---------- Information provided

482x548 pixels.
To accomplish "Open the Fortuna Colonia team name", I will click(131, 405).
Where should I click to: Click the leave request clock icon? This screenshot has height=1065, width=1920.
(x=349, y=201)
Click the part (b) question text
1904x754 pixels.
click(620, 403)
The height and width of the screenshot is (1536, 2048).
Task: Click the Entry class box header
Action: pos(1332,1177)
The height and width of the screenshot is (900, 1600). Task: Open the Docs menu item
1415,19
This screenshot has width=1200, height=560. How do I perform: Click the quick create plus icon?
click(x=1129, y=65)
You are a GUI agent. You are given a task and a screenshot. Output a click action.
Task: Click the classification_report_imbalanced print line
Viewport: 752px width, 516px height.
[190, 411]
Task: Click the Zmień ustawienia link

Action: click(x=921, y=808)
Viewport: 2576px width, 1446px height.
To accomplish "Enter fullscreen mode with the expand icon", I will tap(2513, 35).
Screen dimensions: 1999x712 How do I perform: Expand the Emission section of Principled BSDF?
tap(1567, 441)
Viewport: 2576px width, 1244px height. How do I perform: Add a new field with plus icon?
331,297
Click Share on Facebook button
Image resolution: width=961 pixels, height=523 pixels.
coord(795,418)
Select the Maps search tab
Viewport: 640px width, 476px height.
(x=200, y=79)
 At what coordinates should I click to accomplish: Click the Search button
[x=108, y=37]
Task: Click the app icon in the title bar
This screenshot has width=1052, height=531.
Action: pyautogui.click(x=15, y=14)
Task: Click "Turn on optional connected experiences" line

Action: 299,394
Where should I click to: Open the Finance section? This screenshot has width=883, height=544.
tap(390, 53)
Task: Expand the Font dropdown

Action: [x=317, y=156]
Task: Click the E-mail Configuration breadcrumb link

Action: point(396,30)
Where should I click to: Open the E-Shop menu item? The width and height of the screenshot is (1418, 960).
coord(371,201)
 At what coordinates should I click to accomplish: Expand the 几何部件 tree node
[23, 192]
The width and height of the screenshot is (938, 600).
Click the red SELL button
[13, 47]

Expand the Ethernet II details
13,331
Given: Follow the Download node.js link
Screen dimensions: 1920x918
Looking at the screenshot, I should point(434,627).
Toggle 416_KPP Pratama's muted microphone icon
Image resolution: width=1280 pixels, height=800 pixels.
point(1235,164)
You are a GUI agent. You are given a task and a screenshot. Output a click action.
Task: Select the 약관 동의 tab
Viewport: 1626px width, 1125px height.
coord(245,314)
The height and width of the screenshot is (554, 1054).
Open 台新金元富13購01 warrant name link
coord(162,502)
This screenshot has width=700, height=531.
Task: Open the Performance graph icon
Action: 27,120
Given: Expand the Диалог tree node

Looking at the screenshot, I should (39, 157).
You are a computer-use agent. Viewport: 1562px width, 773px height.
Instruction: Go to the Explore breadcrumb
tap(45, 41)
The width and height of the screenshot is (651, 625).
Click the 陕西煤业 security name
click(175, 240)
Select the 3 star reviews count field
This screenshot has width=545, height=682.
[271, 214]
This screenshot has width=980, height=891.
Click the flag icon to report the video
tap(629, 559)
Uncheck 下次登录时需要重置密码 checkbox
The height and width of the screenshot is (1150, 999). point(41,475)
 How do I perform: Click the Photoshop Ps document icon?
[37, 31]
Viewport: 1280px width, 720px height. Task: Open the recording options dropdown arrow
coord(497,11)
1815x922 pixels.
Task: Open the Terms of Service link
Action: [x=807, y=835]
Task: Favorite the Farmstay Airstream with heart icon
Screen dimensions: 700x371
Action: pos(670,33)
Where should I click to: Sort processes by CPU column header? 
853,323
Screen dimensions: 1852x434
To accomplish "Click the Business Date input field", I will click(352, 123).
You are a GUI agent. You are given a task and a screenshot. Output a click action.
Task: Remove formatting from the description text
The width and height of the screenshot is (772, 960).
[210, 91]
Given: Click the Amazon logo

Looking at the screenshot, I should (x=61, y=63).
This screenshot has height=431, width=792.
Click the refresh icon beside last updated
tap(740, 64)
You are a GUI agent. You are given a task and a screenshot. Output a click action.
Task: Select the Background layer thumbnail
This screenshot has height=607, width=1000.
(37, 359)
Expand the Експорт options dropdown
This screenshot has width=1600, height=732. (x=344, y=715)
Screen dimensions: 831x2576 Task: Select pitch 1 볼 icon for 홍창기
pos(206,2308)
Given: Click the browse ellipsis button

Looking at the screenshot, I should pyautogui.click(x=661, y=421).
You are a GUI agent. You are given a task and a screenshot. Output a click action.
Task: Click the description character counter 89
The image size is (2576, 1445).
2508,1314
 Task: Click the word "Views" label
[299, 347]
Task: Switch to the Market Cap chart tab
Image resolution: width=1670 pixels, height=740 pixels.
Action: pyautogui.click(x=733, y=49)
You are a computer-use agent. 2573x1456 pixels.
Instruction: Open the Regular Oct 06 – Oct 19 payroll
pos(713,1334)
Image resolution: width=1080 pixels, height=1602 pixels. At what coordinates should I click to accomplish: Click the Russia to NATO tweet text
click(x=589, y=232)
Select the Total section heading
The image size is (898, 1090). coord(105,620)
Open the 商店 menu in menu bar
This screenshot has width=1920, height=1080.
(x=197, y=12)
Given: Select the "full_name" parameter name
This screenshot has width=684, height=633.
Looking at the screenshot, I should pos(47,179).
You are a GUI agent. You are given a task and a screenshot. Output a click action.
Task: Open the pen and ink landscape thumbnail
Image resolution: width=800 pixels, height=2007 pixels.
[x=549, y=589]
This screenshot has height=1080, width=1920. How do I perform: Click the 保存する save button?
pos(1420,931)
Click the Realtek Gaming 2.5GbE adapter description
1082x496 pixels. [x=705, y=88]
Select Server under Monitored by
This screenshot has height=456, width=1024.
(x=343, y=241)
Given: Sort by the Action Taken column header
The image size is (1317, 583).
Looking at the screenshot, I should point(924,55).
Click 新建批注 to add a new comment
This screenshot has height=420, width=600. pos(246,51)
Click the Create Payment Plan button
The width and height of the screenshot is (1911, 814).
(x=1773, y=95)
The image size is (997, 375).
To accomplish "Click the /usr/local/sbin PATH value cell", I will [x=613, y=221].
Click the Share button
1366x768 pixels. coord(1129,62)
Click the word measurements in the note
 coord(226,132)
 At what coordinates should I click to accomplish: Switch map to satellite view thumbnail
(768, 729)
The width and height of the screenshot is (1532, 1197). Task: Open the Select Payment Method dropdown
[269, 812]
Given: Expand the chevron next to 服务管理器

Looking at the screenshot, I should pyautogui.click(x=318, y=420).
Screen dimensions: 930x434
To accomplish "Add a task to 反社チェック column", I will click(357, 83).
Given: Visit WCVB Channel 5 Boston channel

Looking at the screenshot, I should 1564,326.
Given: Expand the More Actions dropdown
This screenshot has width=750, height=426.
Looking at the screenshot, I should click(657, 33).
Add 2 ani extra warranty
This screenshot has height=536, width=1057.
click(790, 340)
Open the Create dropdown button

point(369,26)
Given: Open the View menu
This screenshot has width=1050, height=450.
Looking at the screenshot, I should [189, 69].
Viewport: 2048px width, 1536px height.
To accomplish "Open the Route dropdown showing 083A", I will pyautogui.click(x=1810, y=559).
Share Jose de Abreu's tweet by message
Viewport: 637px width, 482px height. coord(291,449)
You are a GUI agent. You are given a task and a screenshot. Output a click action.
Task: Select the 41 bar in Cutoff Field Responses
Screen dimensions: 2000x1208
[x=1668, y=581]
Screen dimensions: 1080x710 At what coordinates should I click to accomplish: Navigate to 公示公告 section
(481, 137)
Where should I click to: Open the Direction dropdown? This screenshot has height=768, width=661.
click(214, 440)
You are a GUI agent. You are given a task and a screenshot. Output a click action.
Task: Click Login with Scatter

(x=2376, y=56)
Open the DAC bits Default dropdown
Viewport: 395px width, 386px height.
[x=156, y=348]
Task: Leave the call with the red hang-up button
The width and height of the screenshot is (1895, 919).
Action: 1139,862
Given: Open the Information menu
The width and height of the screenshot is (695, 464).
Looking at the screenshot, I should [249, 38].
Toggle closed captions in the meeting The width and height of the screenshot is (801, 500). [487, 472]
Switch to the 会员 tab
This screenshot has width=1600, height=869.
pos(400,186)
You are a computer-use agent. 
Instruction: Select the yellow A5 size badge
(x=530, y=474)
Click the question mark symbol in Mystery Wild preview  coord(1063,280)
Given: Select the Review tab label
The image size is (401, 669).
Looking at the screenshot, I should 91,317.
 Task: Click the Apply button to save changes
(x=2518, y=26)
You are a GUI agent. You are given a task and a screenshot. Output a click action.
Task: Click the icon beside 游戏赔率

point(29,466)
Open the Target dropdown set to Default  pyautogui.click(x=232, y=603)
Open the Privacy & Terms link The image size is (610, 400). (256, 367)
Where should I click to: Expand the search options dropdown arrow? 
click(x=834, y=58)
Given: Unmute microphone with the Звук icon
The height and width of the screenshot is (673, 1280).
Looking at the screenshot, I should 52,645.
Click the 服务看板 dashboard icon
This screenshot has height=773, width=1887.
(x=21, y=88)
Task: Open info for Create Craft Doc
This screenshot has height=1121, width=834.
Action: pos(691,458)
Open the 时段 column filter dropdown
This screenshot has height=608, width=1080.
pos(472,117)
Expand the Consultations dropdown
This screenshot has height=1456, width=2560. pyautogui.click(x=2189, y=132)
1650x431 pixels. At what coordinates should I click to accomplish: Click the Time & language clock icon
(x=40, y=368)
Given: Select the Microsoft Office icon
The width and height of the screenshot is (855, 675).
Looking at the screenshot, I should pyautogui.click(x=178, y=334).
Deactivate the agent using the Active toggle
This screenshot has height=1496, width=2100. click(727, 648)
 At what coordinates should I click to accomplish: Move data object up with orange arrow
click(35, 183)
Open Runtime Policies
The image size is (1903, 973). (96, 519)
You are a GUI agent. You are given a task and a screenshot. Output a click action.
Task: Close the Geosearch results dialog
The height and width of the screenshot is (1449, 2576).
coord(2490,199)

--------------------

• [Exercise brief]
Please show every line of the saved entries above that contains the word "tree", copying each line in full.

• [Worked answer]
 At what coordinates should I click to accomplish: Expand the 几何部件 tree node
Given: Expand the Диалог tree node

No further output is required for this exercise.